Synthesis of Exemplified Compound 91 2- (1-Phenyl-3,4-dihydropyrrolo [1,2-a] pyrazine-2 (1H) -yl) acetic acid

a) Synthesis of 2- (1-phenyl-3,4-dihydropyrrolo [1,2-a] pyrazine-2 (1H) -yl) -acetic acid methyl ester

A mixture of (1.0g, 5.0mmol) 1-phenyl-1,2,3,4-tetrahydropyrrolo [1,2a] pyrazine, 2-bromoacetic acid ethyl ester (587μl, 5.3mmol) and potassium carbonate (1.74 g, 12.6 mmol) in acetonitrile (20 mL) was heated at reflux for 2 h. Thereafter, water (10 ml) and EA (20 ml) were added, stirred for 15 minutes and the phases were separated. The organic phase was dried over MgSO ₄ , filtered and concentrated

Vacuum concentrated. The residue obtained was 1.38 g of 2- (1-phenyl-3,4-dihydropyrrolo [1,2-a] pyrazine-2 (1H) -yl) -acetic acid methyl ester, which was used without further purification in the next step.
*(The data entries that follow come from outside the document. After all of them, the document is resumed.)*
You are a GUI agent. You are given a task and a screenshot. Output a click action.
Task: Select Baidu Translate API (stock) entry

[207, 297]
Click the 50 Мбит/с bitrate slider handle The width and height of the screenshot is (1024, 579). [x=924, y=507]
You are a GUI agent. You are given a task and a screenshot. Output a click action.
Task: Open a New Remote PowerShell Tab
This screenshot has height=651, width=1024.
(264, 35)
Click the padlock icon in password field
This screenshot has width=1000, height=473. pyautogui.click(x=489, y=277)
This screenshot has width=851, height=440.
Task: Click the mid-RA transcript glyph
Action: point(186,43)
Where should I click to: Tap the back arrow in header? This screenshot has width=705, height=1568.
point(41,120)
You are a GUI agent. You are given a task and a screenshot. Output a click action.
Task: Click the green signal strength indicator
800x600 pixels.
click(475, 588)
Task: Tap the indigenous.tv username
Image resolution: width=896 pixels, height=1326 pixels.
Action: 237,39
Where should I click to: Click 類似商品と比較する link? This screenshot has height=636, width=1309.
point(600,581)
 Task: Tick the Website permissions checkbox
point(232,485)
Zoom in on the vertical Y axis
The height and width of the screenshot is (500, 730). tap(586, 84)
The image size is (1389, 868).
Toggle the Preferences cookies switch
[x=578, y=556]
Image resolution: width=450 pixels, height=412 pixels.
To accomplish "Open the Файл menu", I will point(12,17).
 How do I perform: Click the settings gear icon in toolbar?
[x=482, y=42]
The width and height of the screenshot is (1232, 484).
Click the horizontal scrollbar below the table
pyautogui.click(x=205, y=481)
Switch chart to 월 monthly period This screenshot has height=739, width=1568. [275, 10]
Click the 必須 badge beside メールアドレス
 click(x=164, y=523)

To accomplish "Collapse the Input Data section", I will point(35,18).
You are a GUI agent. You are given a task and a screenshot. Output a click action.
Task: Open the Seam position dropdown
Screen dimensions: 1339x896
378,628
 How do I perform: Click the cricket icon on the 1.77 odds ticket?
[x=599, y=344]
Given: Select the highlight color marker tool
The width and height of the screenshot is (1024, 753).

b) Synthesis of 2- (1-phenyl-3,4-dihydropyrrolo [1,2-a] pyrazine-2 (1H) -yl) acetic acid

To a solution of (1.38 g crude product, ~ 5.04 mmol) of 2- (1-phenyl-3,4-dihydropyrrolo [1,2-a] pyrazine-2 (1H) -yl) -acetic acid methyl ester in ethanol (20 ml ) was added a solution of (300 mg, 5.3 mmol) potassium hydroxide in water (10 ml). The reaction solution was stirred at RT for 3 h and then concentrated in vacuo. The residue was taken up in water and washed twice with EA. Then the aqueous phase was adjusted to pH 4 with 20% hydrochloric acid and extracted with dichloromethane. The organic phase was concentrated in vacuo, the residue being 950 mg (3.7 mmol, 74%) of 2- (1-phenyl-3,4-dihydropyrrolo [1,2-a] pyrazine-2 (1H) -yl) acetic acid were obtained.

acylation

To a solution of (1.68 mmol) of the acid S6 in DCM (27 ml) was added CDI (286 mg, 1.76 mmol) and stirred at RT for 1 h. Then the appropriate amine (1.68 mmol) was added and stirring was continued at RT for 16 h. Thereafter, a 4N aq. Ammonium chloride solution was added and the phases were separated. The aqueous phase was extracted twice more with DCM. The organic phases were combined and washed with a 1M Washed sodium bicarbonate solution, dried over MgSO ₄ and concentrated in vacuo. The crude product was purified by SC (ethyl acetate).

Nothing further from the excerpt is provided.